**TASK REQUIREMENTS**:
a) List every Sharpe ratio figure that the forum thread on differing Sharpe ratios reports as a result of running or evaluating the strategy.
b) According to the forum thread on differing Sharpe ratios, what does the Quantiacs backtester not save between passes?
c) Continue the forum thread on differing Sharpe ratios from its last post.
## Begin SELECTED PASSAGE
Different Sharpe ratios in backtest and competition filter
When I run my futures strategy in a notebook on the server starting 2006-01-01 I get this result:
Check the sharpe ratio...
Period: 2006-01-01 - 2021-03-01
Sharpe Ratio = 1.3020322470218595
However, it gets rejected from the competition because the Sharpe is below 1. When I click on its chart in the "Filtered" tab it shows
Sharpe Ratio 0.85
When I copy the code from the html-previev of the rejected algo and paste it into a notebook, I get exactly the same result as above (Sharpe 1.3), so it doesn't seem to be a saving error.
Why is there such a big difference? I thought the backtest results from the notebook shuld indicate if the strategy is elegible for the competition.
How can I calculate the Sharpe ratio used for the competition in the notebook so I will know beforehand if the algo gets accepted or not?
@antinomy Hello, sorry for delay, we coded some mock examples to reconstruct potential problems. There are at least 2 options:
- Single-pass vs multi-pass evaluation. There are 2 ways to code a system on Quantiacs, processing all time series in one shot (single-pass evaluation) or step-by-step using a multi-pass evaluation.
Single-pass evaluation occurs when the complete time series is accessed at once. In this case, it can happen that the last points of the time series are used to take a decision at a former time. For example, the code could use the global mean of some variable as a reference value for all the time series.
Multi-pass evaluation can be performed using the built-in backtesting function. In this way no forward looking can take place as at time "t" (open) only data until time "t-1" (close) are available.
Both options are allowed in the Development area (notebooks). Once the code is submitted, it is processed only with our multi-pass backtester on the server.
Therefore, a looking-forward single-pass submission could have a large Sharpe ratio when processed on the notebook, and a small one on the server, and be rejected.
- The second reason is more subtle, and it is connected to the fact that the Quantiacs backtester does not save the state of variables between passes. Variable values are not stored but they are recomputed at every step.
As a consequence, if you use for example global variables and update state between passes, the result on the notebook will be fine, but the one on the server will not recognize the variable update.
@antinomy We decided to open an issue on point 2) as we never mentioned this point in the documentation: https://quantiacs.com/community/topic/15/share-the-state-between-iterations?_=1614767260575
Thank you for the answer!
if you use for example global variables and update state between passes
Yep, that's exactly what I did.
I managed to implement it without global variables, now the sharpe ratio matches and it got accepted.
@antinomy Ok, that's great. But we put in our roadmap the option to update state between passes also.
I have a question about the sharpe ratio shown in the global leaderboard...
## End SELECTED PASSAGE
## Begin RECORDED DATA
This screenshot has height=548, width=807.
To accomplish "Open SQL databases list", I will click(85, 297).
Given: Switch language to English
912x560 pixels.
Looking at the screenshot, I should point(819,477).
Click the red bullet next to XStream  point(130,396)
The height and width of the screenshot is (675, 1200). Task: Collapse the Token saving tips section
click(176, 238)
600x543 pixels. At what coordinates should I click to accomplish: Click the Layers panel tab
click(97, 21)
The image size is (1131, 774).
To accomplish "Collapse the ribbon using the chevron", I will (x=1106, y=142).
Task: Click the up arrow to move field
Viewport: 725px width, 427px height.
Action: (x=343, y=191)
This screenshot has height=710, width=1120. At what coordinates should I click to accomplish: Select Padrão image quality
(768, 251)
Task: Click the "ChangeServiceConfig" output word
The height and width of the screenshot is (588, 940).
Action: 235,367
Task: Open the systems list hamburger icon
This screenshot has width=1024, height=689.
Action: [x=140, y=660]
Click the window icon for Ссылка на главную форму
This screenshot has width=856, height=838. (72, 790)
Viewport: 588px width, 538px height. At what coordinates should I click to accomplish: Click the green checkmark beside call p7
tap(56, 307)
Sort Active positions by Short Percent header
## End RECORDED DATA
**EXPECTED ANSWERS**:
a)
1.3020322470218595
0.85
1.3

b) It does not save the state of variables between passes.

c)
If we take the value indicated in the main interface for the out of sample, and then try to replicate it by accessing a specific system and filtering its OOS period, the value obtained differs from the one shown In the main interface of the global leaderboard.
Why is this discrepancy generated? And which of the two sharpe ratio values is correct?
Thanks in advance!
@captain-nidoran Hi, first of all, two considerations:
for systems with a very short track record (some days) there are numerical instabilities in the computation (especially for BTC Futures systems) because of the strong fluctuations in the equity curves.
the result indicated in the main interface is obtained using the evaluator which runs on the Quantiacs server. The result is then pushed to the front end. If instead you access a specific system and you filter the OOS period using the graphical interface, then the computation will use a quick front-end script for making computations. So numerical discrepancies can arise, but they should become smaller as the OOS period becomes larger (see also point 1).
The result indicated in the main interface is more precise.
However, could you show one example showing the discrepancy? So we will dig more into the issue, and see if there is only a numerical issue or a bug which has to be fixed.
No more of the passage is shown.